--- Available records ---

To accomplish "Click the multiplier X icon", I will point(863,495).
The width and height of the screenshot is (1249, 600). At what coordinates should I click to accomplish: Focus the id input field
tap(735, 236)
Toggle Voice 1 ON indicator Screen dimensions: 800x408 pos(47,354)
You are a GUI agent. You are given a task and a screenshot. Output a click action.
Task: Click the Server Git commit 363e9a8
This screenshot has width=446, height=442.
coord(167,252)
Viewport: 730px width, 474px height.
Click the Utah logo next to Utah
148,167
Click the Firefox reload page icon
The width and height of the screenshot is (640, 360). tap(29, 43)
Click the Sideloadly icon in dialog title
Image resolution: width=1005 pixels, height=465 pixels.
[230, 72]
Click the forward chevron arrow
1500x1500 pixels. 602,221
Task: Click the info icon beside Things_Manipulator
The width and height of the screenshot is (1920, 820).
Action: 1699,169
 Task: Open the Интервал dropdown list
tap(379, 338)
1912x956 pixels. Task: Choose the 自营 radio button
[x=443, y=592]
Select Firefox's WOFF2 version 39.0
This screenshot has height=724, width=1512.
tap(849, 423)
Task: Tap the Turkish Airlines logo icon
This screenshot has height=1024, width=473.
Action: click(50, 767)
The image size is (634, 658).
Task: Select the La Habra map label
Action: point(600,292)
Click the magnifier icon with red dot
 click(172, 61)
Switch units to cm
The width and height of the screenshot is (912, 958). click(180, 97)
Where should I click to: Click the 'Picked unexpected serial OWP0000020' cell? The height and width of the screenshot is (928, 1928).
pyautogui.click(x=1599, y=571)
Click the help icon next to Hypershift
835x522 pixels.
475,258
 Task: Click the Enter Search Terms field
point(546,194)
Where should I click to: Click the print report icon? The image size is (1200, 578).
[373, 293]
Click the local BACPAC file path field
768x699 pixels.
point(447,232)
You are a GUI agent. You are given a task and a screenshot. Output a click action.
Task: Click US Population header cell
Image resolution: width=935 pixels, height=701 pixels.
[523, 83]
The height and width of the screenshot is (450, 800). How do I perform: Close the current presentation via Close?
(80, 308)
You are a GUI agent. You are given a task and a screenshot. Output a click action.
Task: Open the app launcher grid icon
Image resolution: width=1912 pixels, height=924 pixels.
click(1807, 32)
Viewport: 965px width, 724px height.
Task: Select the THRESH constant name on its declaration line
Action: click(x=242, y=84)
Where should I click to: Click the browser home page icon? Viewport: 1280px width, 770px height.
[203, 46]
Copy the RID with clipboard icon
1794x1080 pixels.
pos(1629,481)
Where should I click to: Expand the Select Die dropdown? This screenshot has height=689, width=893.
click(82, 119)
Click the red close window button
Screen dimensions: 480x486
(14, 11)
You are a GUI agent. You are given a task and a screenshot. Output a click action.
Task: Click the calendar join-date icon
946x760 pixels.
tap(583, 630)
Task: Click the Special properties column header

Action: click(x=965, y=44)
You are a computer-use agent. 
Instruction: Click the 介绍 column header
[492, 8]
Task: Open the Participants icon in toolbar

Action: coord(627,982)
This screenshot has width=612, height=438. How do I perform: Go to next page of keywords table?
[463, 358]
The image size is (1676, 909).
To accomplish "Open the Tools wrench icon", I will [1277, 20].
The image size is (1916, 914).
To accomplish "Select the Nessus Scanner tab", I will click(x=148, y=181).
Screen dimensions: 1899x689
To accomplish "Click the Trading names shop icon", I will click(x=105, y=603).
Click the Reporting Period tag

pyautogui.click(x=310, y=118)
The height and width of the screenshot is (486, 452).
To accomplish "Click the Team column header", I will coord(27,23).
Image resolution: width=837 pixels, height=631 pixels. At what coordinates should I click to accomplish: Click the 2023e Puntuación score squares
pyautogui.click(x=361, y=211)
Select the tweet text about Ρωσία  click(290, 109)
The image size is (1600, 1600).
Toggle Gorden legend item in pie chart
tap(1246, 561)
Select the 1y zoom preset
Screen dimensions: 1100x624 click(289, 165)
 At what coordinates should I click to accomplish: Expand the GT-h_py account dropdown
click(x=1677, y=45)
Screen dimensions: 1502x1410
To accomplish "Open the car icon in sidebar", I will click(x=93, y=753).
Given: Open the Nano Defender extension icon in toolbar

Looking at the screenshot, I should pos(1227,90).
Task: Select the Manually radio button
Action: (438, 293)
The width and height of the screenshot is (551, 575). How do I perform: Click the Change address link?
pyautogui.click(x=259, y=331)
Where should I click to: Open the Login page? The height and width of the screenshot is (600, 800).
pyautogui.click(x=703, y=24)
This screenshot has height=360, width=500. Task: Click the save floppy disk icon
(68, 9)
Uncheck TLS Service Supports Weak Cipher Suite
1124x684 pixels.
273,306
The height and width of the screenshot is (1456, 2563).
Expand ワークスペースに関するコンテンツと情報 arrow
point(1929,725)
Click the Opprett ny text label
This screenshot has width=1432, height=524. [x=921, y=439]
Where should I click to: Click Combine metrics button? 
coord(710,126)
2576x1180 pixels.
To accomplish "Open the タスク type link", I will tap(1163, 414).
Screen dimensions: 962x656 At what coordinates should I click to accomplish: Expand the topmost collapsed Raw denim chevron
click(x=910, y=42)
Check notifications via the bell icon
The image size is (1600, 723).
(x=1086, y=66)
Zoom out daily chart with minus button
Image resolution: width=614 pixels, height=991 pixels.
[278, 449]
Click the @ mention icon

---

→ **Task to carry out**
Repeat each of the entries exactly as written.

→ **Response area**
To accomplish "Click the multiplier X icon", I will point(863,495).
The width and height of the screenshot is (1249, 600). At what coordinates should I click to accomplish: Focus the id input field
tap(735, 236)
Toggle Voice 1 ON indicator Screen dimensions: 800x408 pos(47,354)
You are a GUI agent. You are given a task and a screenshot. Output a click action.
Task: Click the Server Git commit 363e9a8
This screenshot has width=446, height=442.
coord(167,252)
Viewport: 730px width, 474px height.
Click the Utah logo next to Utah
148,167
Click the Firefox reload page icon
The width and height of the screenshot is (640, 360). tap(29, 43)
Click the Sideloadly icon in dialog title
Image resolution: width=1005 pixels, height=465 pixels.
[230, 72]
Click the forward chevron arrow
1500x1500 pixels. 602,221
Task: Click the info icon beside Things_Manipulator
The width and height of the screenshot is (1920, 820).
Action: 1699,169
 Task: Open the Интервал dropdown list
tap(379, 338)
1912x956 pixels. Task: Choose the 自营 radio button
[x=443, y=592]
Select Firefox's WOFF2 version 39.0
This screenshot has height=724, width=1512.
tap(849, 423)
Task: Tap the Turkish Airlines logo icon
This screenshot has height=1024, width=473.
Action: click(50, 767)
The image size is (634, 658).
Task: Select the La Habra map label
Action: point(600,292)
Click the magnifier icon with red dot
 click(172, 61)
Switch units to cm
The width and height of the screenshot is (912, 958). click(180, 97)
Where should I click to: Click the 'Picked unexpected serial OWP0000020' cell? The height and width of the screenshot is (928, 1928).
pyautogui.click(x=1599, y=571)
Click the help icon next to Hypershift
835x522 pixels.
475,258
 Task: Click the Enter Search Terms field
point(546,194)
Where should I click to: Click the print report icon? The image size is (1200, 578).
[373, 293]
Click the local BACPAC file path field
768x699 pixels.
point(447,232)
You are a GUI agent. You are given a task and a screenshot. Output a click action.
Task: Click US Population header cell
Image resolution: width=935 pixels, height=701 pixels.
[523, 83]
The height and width of the screenshot is (450, 800). How do I perform: Close the current presentation via Close?
(80, 308)
You are a GUI agent. You are given a task and a screenshot. Output a click action.
Task: Open the app launcher grid icon
Image resolution: width=1912 pixels, height=924 pixels.
click(1807, 32)
Viewport: 965px width, 724px height.
Task: Select the THRESH constant name on its declaration line
Action: click(x=242, y=84)
Where should I click to: Click the browser home page icon? Viewport: 1280px width, 770px height.
[203, 46]
Copy the RID with clipboard icon
1794x1080 pixels.
pos(1629,481)
Where should I click to: Expand the Select Die dropdown? This screenshot has height=689, width=893.
click(82, 119)
Click the red close window button
Screen dimensions: 480x486
(14, 11)
You are a GUI agent. You are given a task and a screenshot. Output a click action.
Task: Click the calendar join-date icon
946x760 pixels.
tap(583, 630)
Task: Click the Special properties column header

Action: click(x=965, y=44)
You are a computer-use agent. 
Instruction: Click the 介绍 column header
[492, 8]
Task: Open the Participants icon in toolbar

Action: coord(627,982)
This screenshot has width=612, height=438. How do I perform: Go to next page of keywords table?
[463, 358]
The image size is (1676, 909).
To accomplish "Open the Tools wrench icon", I will [1277, 20].
The image size is (1916, 914).
To accomplish "Select the Nessus Scanner tab", I will click(x=148, y=181).
Screen dimensions: 1899x689
To accomplish "Click the Trading names shop icon", I will click(x=105, y=603).
Click the Reporting Period tag

pyautogui.click(x=310, y=118)
The height and width of the screenshot is (486, 452).
To accomplish "Click the Team column header", I will coord(27,23).
Image resolution: width=837 pixels, height=631 pixels. At what coordinates should I click to accomplish: Click the 2023e Puntuación score squares
pyautogui.click(x=361, y=211)
Select the tweet text about Ρωσία  click(290, 109)
The image size is (1600, 1600).
Toggle Gorden legend item in pie chart
tap(1246, 561)
Select the 1y zoom preset
Screen dimensions: 1100x624 click(289, 165)
 At what coordinates should I click to accomplish: Expand the GT-h_py account dropdown
click(x=1677, y=45)
Screen dimensions: 1502x1410
To accomplish "Open the car icon in sidebar", I will click(x=93, y=753).
Given: Open the Nano Defender extension icon in toolbar

Looking at the screenshot, I should pos(1227,90).
Task: Select the Manually radio button
Action: (438, 293)
The width and height of the screenshot is (551, 575). How do I perform: Click the Change address link?
pyautogui.click(x=259, y=331)
Where should I click to: Open the Login page? The height and width of the screenshot is (600, 800).
pyautogui.click(x=703, y=24)
This screenshot has height=360, width=500. Task: Click the save floppy disk icon
(68, 9)
Uncheck TLS Service Supports Weak Cipher Suite
1124x684 pixels.
273,306
The height and width of the screenshot is (1456, 2563).
Expand ワークスペースに関するコンテンツと情報 arrow
point(1929,725)
Click the Opprett ny text label
This screenshot has width=1432, height=524. [x=921, y=439]
Where should I click to: Click Combine metrics button? 
coord(710,126)
2576x1180 pixels.
To accomplish "Open the タスク type link", I will tap(1163, 414).
Screen dimensions: 962x656 At what coordinates should I click to accomplish: Expand the topmost collapsed Raw denim chevron
click(x=910, y=42)
Check notifications via the bell icon
The image size is (1600, 723).
(x=1086, y=66)
Zoom out daily chart with minus button
Image resolution: width=614 pixels, height=991 pixels.
[278, 449]
Click the @ mention icon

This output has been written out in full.